哲学は語る。

本の受け売りではなく、しっかり噛んでます。

『大人になるためのリベラルアーツ』読了

本書はテーマに沿って議論していく本です。

中でも一番印象的だったのは「飢えた子供を前に文学は役に立つのか」です。

議論とはどうやって進めていくか。まずは考えられる立場の主張を作っていき検証していく。という流れは生きていくうえで大事な力になると思います。

僕は間接的に役に立つと考えます。
本は食べられませんので物理的に役に立つことはありません。
しかし、文学は思考力を鍛えるために作られたものもありますし、古典は生き方の指針ともなります。

飢えた子供を前に何をすべきか。
飢える前に何をすべきか。
誰にお金を配るか。
教育の体制はどうなっているか。
識字率は。
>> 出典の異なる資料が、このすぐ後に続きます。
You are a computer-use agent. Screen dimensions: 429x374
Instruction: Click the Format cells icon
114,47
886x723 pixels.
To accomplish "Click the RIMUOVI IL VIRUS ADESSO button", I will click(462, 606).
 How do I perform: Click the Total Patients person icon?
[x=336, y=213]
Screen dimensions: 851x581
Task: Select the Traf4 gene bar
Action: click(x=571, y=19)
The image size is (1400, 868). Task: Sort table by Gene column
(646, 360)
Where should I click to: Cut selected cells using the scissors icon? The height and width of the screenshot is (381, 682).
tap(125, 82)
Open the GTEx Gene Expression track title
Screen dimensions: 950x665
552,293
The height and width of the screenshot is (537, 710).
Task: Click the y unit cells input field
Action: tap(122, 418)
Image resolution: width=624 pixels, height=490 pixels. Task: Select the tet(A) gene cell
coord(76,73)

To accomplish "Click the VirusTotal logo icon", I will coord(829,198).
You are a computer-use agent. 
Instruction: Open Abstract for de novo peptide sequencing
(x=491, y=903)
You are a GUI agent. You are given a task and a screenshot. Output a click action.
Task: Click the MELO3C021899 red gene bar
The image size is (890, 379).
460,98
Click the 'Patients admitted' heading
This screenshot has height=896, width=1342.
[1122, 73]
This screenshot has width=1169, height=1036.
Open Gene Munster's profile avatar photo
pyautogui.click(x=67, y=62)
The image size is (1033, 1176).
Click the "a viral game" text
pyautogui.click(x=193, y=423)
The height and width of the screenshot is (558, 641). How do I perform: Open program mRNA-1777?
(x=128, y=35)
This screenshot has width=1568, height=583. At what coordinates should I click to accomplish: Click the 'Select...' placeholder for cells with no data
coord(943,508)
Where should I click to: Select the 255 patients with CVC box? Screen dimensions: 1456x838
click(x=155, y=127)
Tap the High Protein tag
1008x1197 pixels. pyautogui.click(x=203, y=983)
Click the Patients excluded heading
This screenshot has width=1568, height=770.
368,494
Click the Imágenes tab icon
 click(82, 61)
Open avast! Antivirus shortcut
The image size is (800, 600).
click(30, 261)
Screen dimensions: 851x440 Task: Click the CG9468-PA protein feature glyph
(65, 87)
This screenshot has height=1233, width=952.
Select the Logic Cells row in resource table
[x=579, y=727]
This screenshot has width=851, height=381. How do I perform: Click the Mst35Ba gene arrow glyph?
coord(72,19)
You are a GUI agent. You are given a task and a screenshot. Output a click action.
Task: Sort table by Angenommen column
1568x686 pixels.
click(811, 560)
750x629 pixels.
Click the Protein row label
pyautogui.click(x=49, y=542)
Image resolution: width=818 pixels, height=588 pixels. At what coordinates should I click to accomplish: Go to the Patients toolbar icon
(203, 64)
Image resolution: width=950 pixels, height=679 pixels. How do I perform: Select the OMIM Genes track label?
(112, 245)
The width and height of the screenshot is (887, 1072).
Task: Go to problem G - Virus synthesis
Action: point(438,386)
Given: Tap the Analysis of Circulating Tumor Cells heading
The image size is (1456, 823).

ちゃんと教育は届いているか。
その国の政治体制はどうなっているか。
言語統制は、、、

問題を考えるには「文」が必要です。
文学は文に対する学問です。

文学と人間は切り離せないと思います。
文学は役に立つのか?というのはいささか愚問だとも言えます。
何のために図書館があるのか。
何のために言論の自由があるのか。
表現の自由とは何か。
報道はどこまで自由か。

あらゆる問題は文学が解決の一助となると僕は考えます。